Exercise brief » Extract the complete data exactly as given.

Records »
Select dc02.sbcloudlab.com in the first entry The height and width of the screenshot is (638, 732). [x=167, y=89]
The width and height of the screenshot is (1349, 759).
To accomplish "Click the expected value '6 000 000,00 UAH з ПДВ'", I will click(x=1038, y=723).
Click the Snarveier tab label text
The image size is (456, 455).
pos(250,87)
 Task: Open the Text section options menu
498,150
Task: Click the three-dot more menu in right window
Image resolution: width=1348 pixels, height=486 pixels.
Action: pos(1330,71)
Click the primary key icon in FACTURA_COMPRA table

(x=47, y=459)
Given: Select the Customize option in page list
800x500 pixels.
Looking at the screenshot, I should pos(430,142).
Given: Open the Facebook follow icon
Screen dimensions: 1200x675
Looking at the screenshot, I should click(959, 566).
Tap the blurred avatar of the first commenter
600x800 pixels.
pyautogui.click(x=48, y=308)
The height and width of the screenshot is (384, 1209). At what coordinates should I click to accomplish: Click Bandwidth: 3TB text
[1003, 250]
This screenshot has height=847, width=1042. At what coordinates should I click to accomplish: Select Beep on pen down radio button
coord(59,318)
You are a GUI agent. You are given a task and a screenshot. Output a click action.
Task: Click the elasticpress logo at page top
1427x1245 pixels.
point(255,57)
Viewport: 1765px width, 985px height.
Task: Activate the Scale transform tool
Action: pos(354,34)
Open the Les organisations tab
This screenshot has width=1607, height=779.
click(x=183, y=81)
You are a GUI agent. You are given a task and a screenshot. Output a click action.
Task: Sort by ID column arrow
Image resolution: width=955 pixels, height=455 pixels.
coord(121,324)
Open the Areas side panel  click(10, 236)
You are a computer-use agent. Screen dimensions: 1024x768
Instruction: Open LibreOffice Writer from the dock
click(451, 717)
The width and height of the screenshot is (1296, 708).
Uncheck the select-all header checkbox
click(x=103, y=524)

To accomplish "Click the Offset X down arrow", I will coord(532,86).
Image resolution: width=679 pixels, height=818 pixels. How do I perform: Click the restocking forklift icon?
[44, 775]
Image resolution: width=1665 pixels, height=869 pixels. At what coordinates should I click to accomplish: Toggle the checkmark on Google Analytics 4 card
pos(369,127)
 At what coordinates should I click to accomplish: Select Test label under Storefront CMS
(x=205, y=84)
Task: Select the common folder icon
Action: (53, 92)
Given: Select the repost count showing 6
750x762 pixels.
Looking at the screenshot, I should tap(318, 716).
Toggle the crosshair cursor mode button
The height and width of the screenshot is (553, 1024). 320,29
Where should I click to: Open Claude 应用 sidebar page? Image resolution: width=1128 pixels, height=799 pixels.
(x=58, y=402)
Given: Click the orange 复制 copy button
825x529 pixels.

Response to this exercise »
Select dc02.sbcloudlab.com in the first entry The height and width of the screenshot is (638, 732). [x=167, y=89]
The width and height of the screenshot is (1349, 759).
To accomplish "Click the expected value '6 000 000,00 UAH з ПДВ'", I will click(x=1038, y=723).
Click the Snarveier tab label text
The image size is (456, 455).
pos(250,87)
 Task: Open the Text section options menu
498,150
Task: Click the three-dot more menu in right window
Image resolution: width=1348 pixels, height=486 pixels.
Action: pos(1330,71)
Click the primary key icon in FACTURA_COMPRA table

(x=47, y=459)
Given: Select the Customize option in page list
800x500 pixels.
Looking at the screenshot, I should pos(430,142).
Given: Open the Facebook follow icon
Screen dimensions: 1200x675
Looking at the screenshot, I should click(959, 566).
Tap the blurred avatar of the first commenter
600x800 pixels.
pyautogui.click(x=48, y=308)
The height and width of the screenshot is (384, 1209). At what coordinates should I click to accomplish: Click Bandwidth: 3TB text
[1003, 250]
This screenshot has height=847, width=1042. At what coordinates should I click to accomplish: Select Beep on pen down radio button
coord(59,318)
You are a GUI agent. You are given a task and a screenshot. Output a click action.
Task: Click the elasticpress logo at page top
1427x1245 pixels.
point(255,57)
Viewport: 1765px width, 985px height.
Task: Activate the Scale transform tool
Action: pos(354,34)
Open the Les organisations tab
This screenshot has width=1607, height=779.
click(x=183, y=81)
You are a GUI agent. You are given a task and a screenshot. Output a click action.
Task: Sort by ID column arrow
Image resolution: width=955 pixels, height=455 pixels.
coord(121,324)
Open the Areas side panel  click(10, 236)
You are a computer-use agent. Screen dimensions: 1024x768
Instruction: Open LibreOffice Writer from the dock
click(451, 717)
The width and height of the screenshot is (1296, 708).
Uncheck the select-all header checkbox
click(x=103, y=524)

To accomplish "Click the Offset X down arrow", I will coord(532,86).
Image resolution: width=679 pixels, height=818 pixels. How do I perform: Click the restocking forklift icon?
[44, 775]
Image resolution: width=1665 pixels, height=869 pixels. At what coordinates should I click to accomplish: Toggle the checkmark on Google Analytics 4 card
pos(369,127)
 At what coordinates should I click to accomplish: Select Test label under Storefront CMS
(x=205, y=84)
Task: Select the common folder icon
Action: (53, 92)
Given: Select the repost count showing 6
750x762 pixels.
Looking at the screenshot, I should tap(318, 716).
Toggle the crosshair cursor mode button
The height and width of the screenshot is (553, 1024). 320,29
Where should I click to: Open Claude 应用 sidebar page? Image resolution: width=1128 pixels, height=799 pixels.
(x=58, y=402)
Given: Click the orange 复制 copy button
825x529 pixels.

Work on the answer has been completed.